Copy, word for word, the lines of the listing below from the line with "Click the leftmost 5% segment of the 物件平米 bar" up to and including the line with "Given: Turn on the camera in call toolbar". Drop the pictures.
- - - -
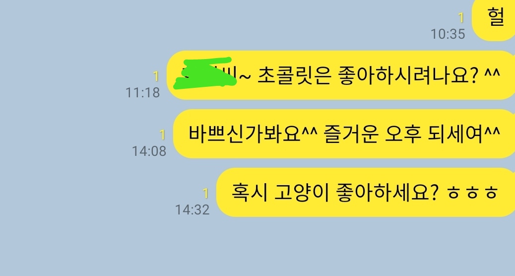
Task: Tap unread count above 11:18 time
Action: 156,76

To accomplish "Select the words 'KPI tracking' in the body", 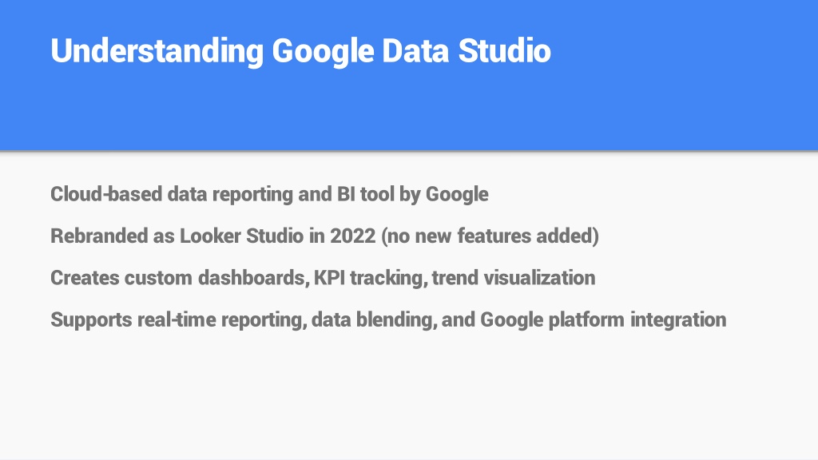I will [x=371, y=278].
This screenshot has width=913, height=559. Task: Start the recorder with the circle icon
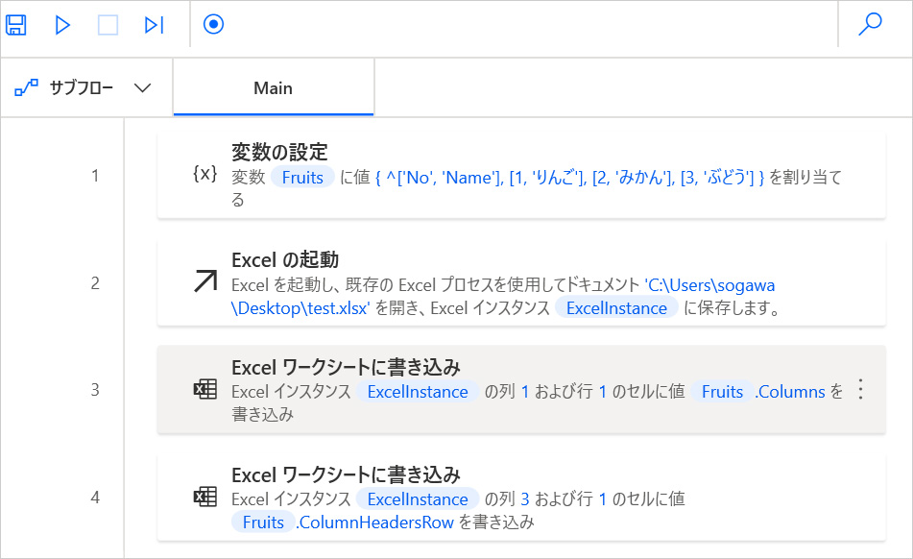213,25
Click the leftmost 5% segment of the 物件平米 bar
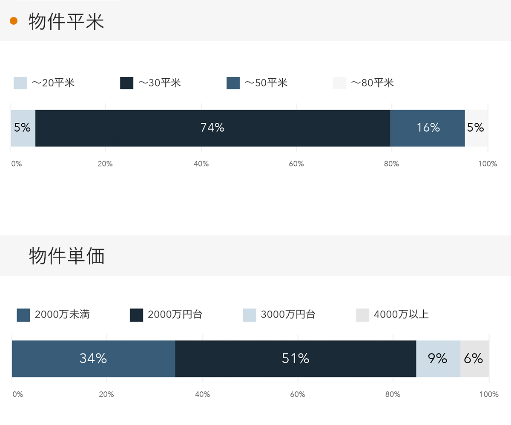The width and height of the screenshot is (511, 425). tap(23, 128)
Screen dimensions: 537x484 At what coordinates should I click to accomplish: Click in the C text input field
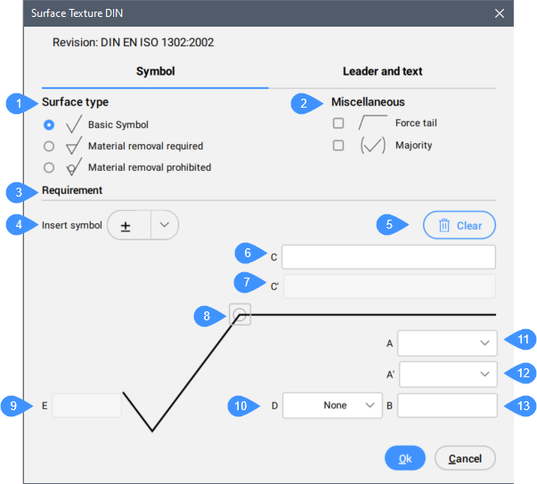388,257
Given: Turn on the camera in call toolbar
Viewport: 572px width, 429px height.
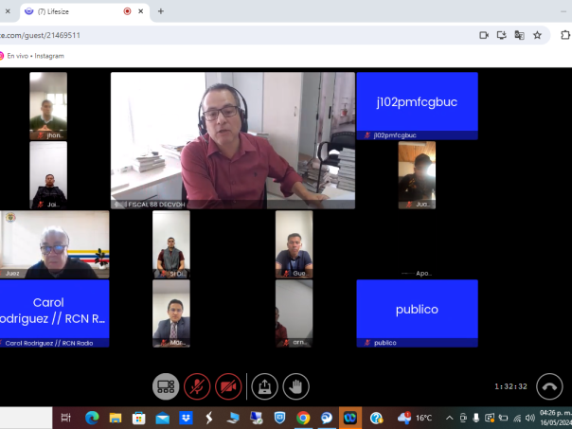Looking at the screenshot, I should click(227, 385).
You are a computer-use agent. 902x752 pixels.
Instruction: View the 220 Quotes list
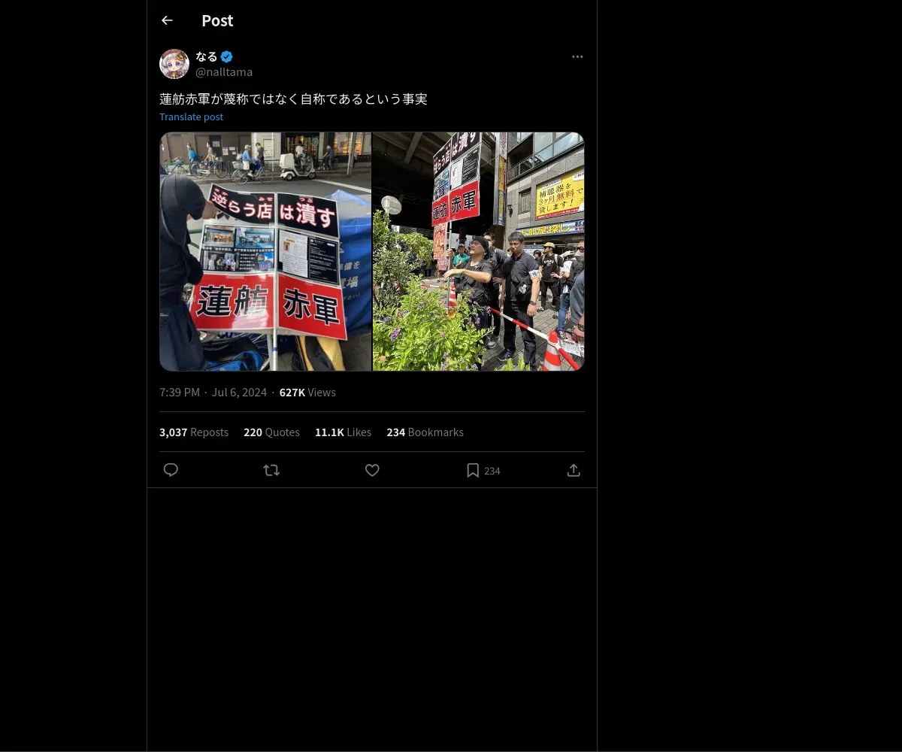pyautogui.click(x=271, y=432)
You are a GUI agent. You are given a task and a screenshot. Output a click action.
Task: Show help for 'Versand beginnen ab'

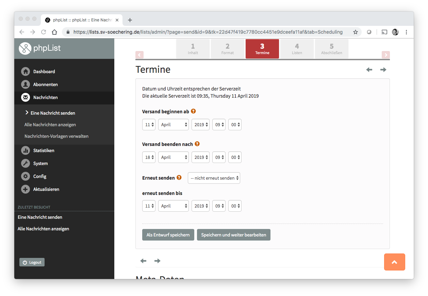[193, 111]
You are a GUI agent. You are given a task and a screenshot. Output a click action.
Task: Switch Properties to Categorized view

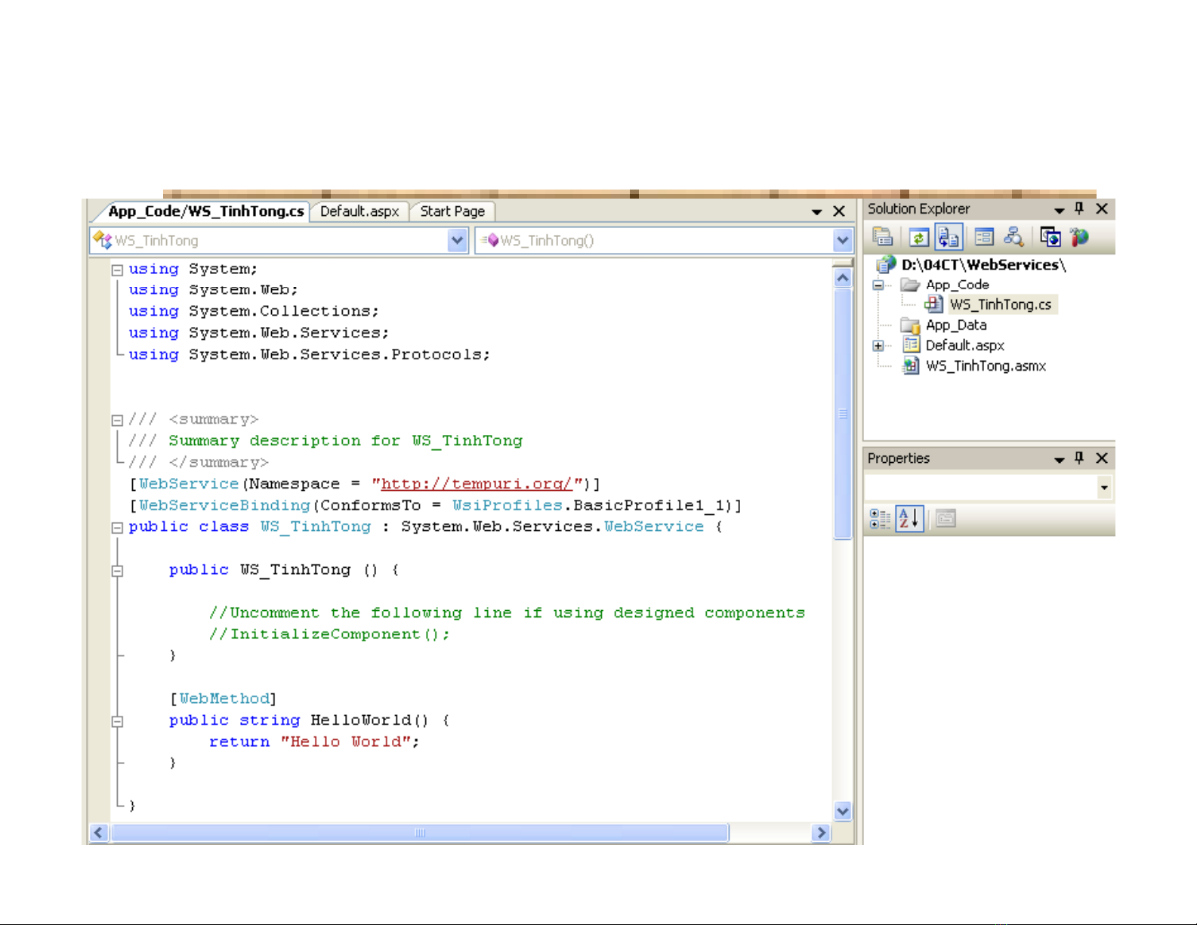pyautogui.click(x=880, y=519)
- - - -
> Response
Click the leftmost 5% segment of the 物件平米 bar
The width and height of the screenshot is (511, 425). tap(23, 128)
Screen dimensions: 537x484 At what coordinates should I click to accomplish: Click in the C text input field
388,257
Given: Turn on the camera in call toolbar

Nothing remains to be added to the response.